In South Asian traditions, the state of being trapped in the illusory belief that one is the false ego (ahamkara: "I am a doer") is known as maya or samsara. In psychology, 'Ego' is presumed as one of the three parts of psychic apparatus defined by Sigmund Freud's structural model. It is also defined by various religions across the world where slight differences also occur in their conceptions. Hinduism and Buddhism have least differences in defining various psychological terms such as self, ego, soul, etc.
Definition (Advaita and Dvaita philosophy; and Dvaitadvaita)
"It is the spontaneous identity of an individual to represent (itself)." According to religious scriptures, it is the characteristic of living beings with a higher level of consciousness that includes humans. Reflection of ego with 'name' is commonly observed in all living beings; that is how they recognize and represent themselves. Ego is also considered as 'identity over identity', e.g., name to a person where name is the secondary identity used by, or for, the person (primary identity or 'self') to represent. It (ego) exists in the state of consciousness.

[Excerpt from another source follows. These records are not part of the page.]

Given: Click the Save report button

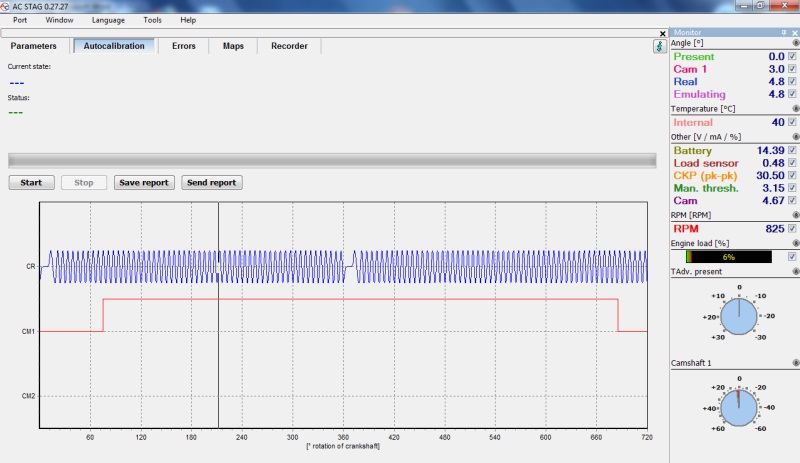Looking at the screenshot, I should point(145,183).
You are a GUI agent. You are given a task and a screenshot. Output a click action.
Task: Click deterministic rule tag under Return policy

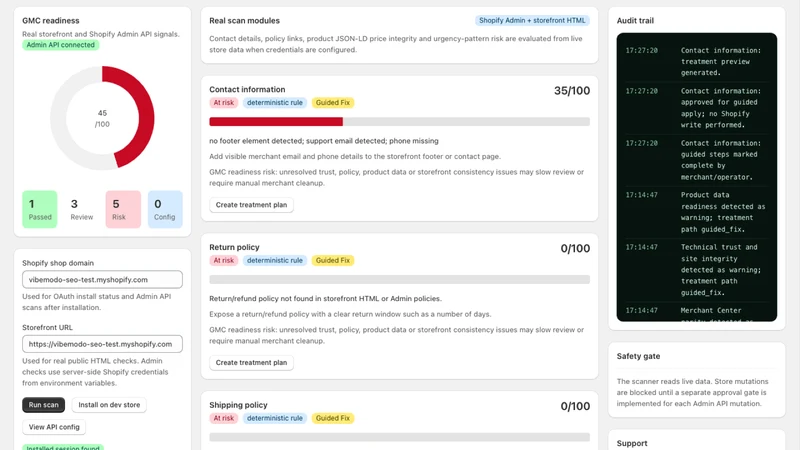point(274,260)
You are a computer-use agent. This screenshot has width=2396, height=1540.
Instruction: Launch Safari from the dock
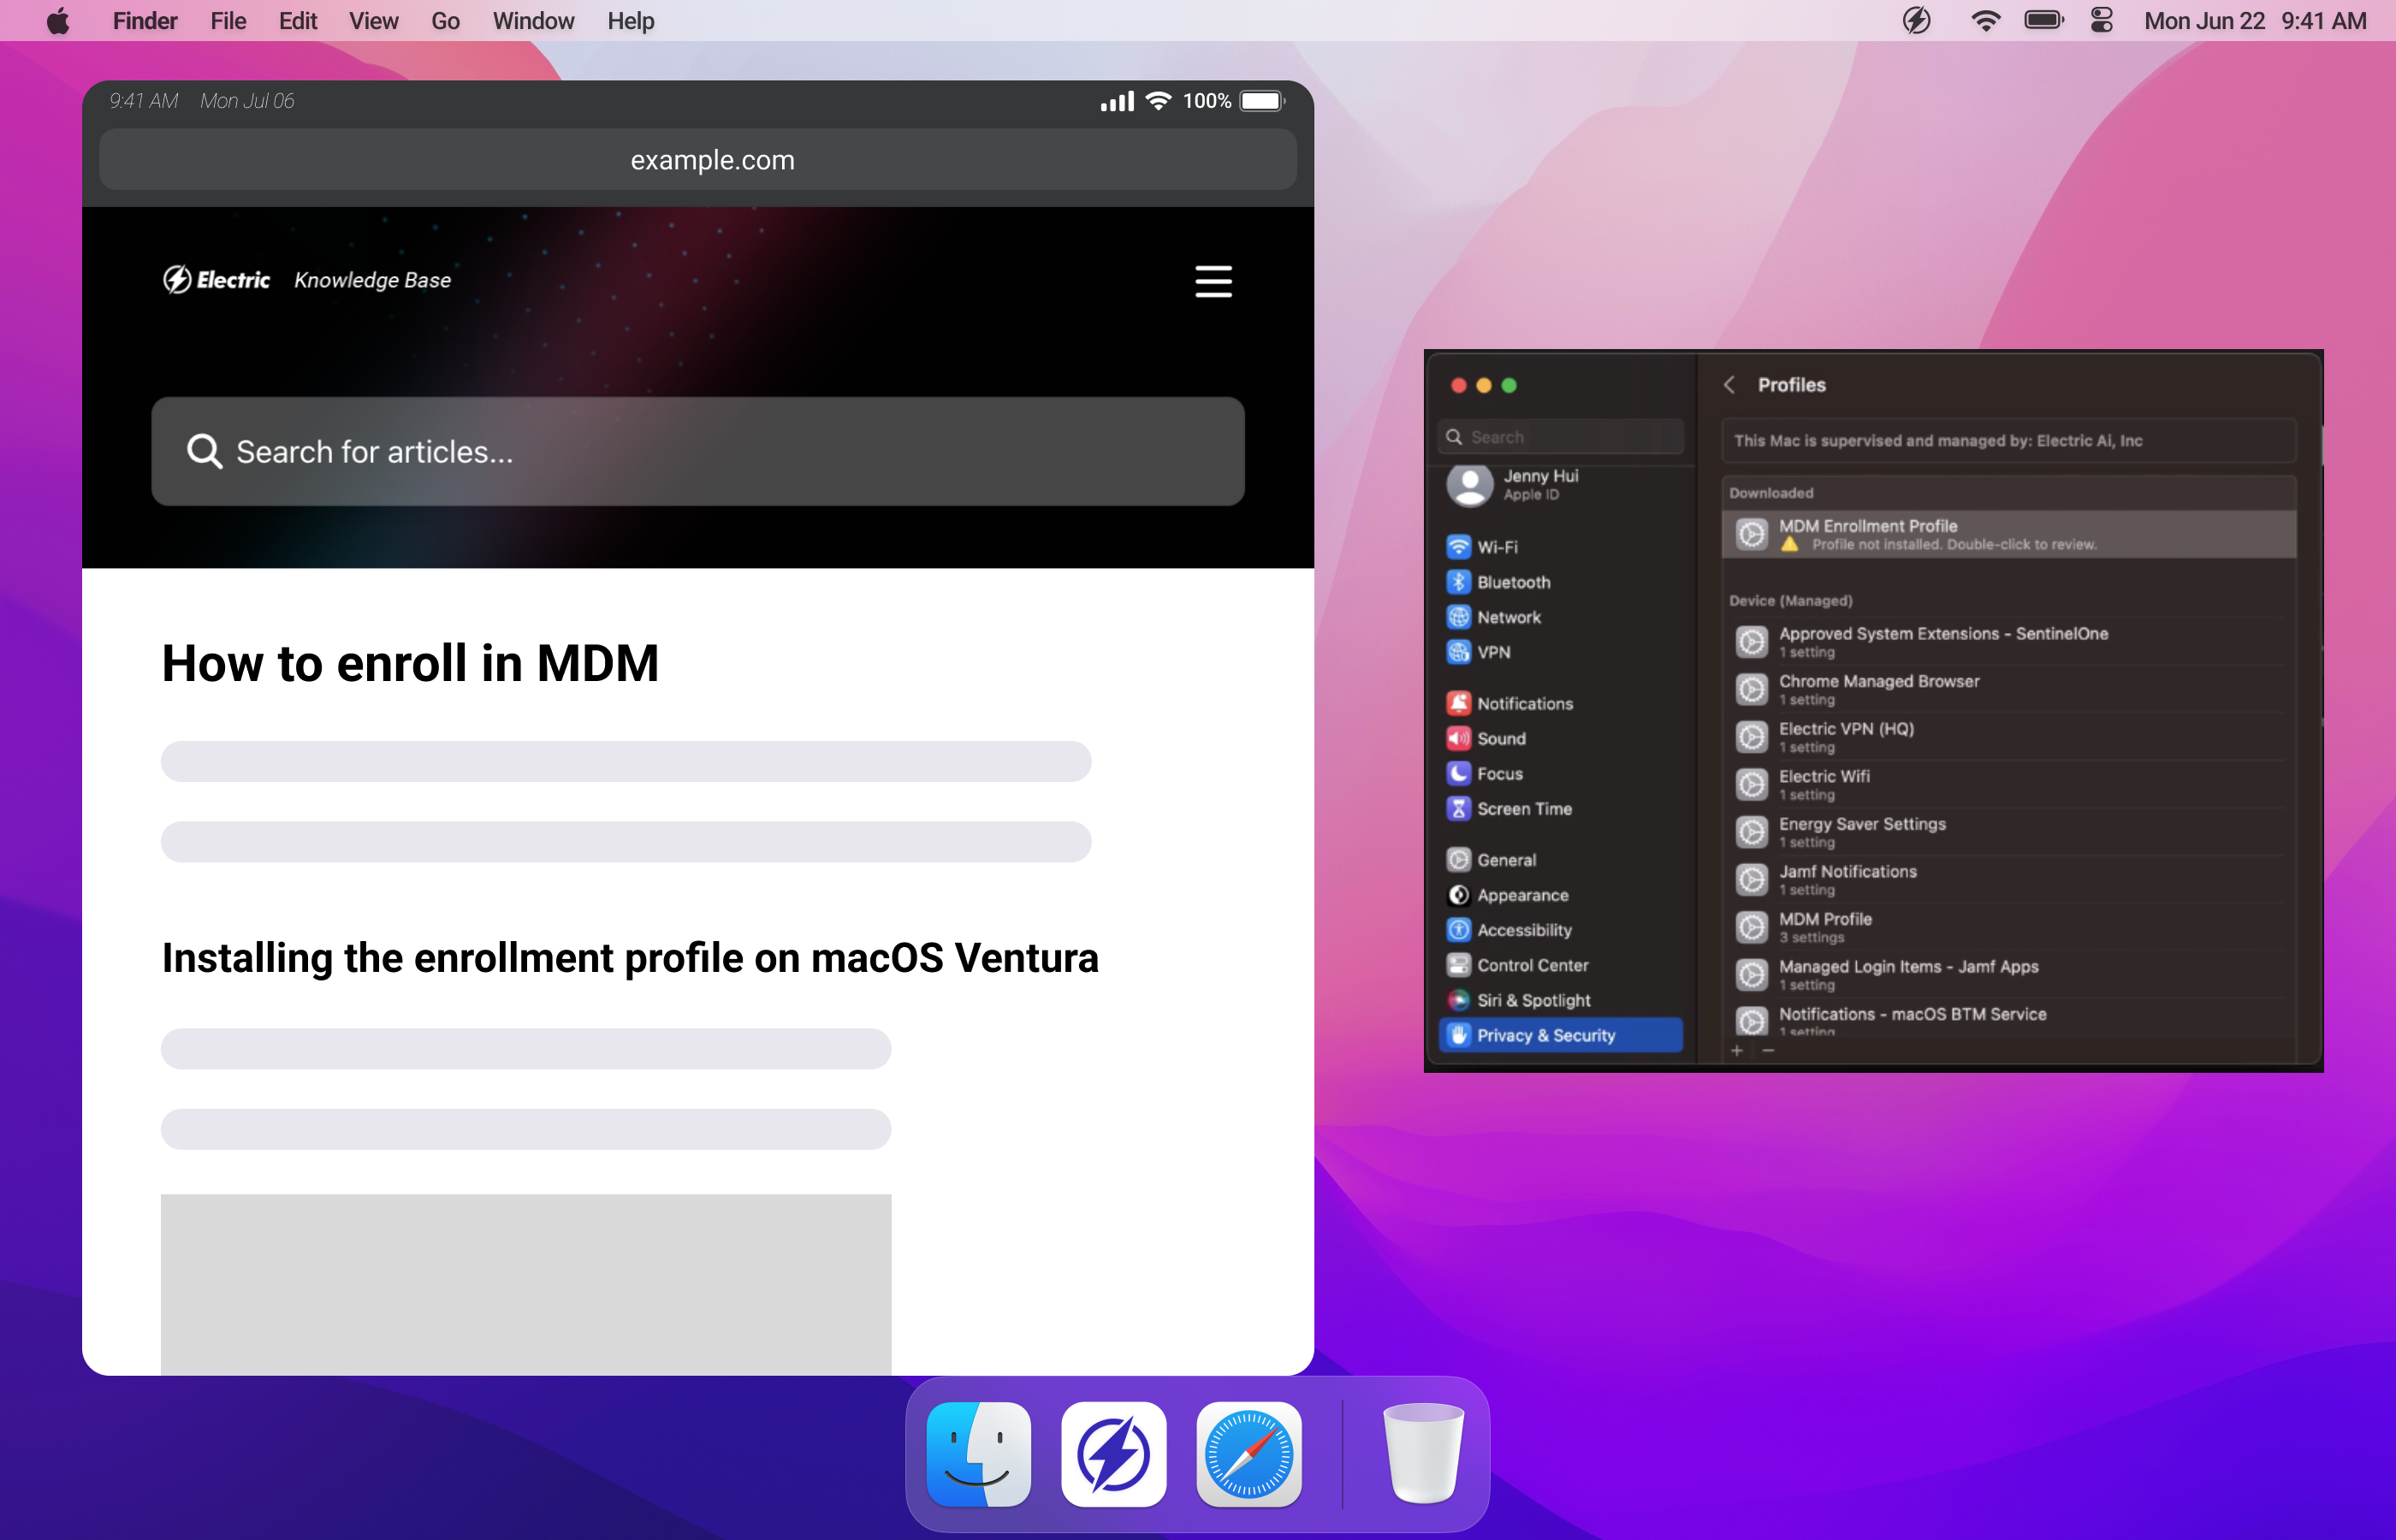pyautogui.click(x=1249, y=1454)
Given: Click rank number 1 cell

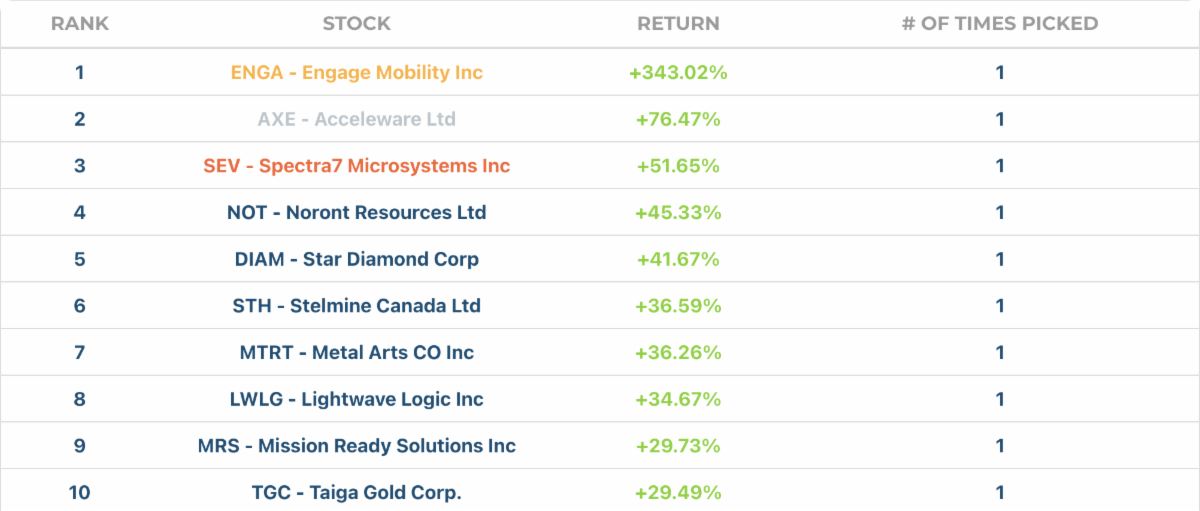Looking at the screenshot, I should coord(79,72).
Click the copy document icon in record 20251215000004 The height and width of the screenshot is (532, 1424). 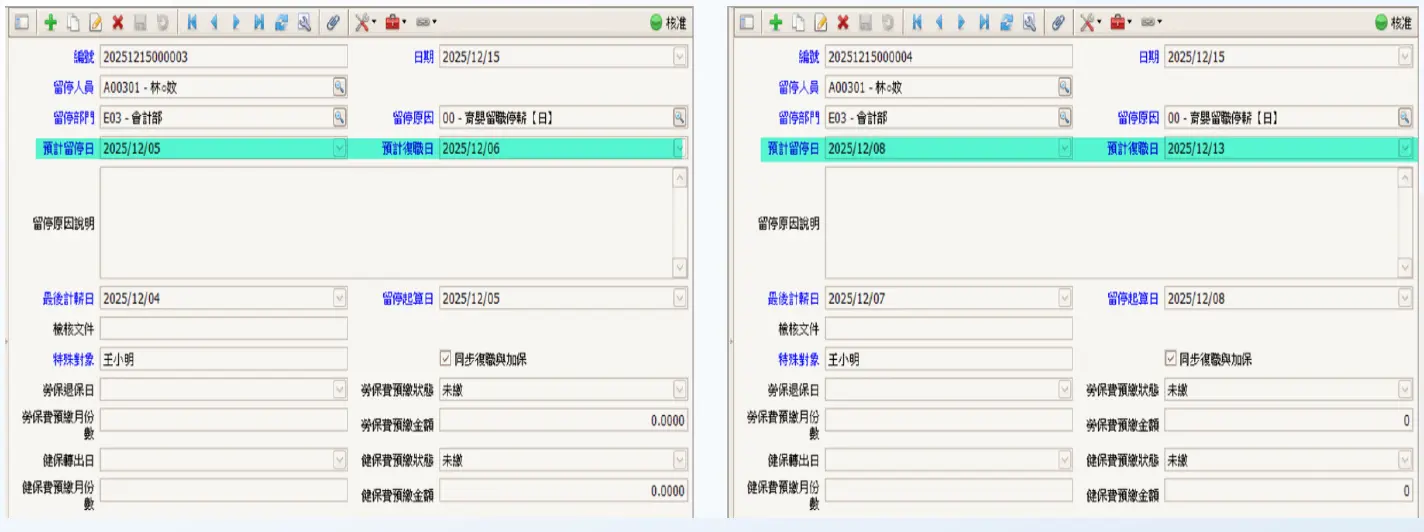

Definition (A Course In Miracles)
In A Course In Miracles the word ego is used to describe the belief in your dream character, the person who seems to be the doer and be affected by everything within the world. This is contrasted with the true self of the Holy Spirit, formless and ever perfect. The closest thing to a definition of ego in A Course in Miracles is below “The ego is nothing more than a part of your belief about yourself." 
Although ego is generally accepted as a synonym of self, religious doctrine says otherwise. Jivatma is the spontaneous identity part of some self, inherent of all living beings. Ahamkara is the human ego. Jivatma's truest representation cannot exist of itself in some nowadays, because since it is eternal, it is presumably incorruptible, and perfect; whereas ahamkara is more temporal—"any created thing" here or "to do" now. The spontaneity of Jivatma exists in consciousness with ahamkara, but also subsists with sense organs and feeling in an unconscious responsiveness.
In Bhagavad Gita, Shri Krishna says to Arjun that ahamkara must be removed. Veda Vyasa and their religious scriptures also enforce the merging of anyone's jeevatma existence to a supreme soul (paramatman), and anyone's ahamkara existence to its creator.
Ego and consciousness
Higher levels of consciousness are seen in humans and (exceptionally) to a certain extent in some animals, e.g., elephants. Humans are the only entities where ego is observed apparently and up to variable extent in the state of consciousness dividing them further into egoistic, egotistic, egomaniac, etc. 'Spontaneous identity to represent' disappears in all living beings when ego merges with self in the state of unconsciousness and is not recovered until consciousness; though in cases of humans it may occasionally appear in dreams but that is spontaneous and not a part of will (or determination).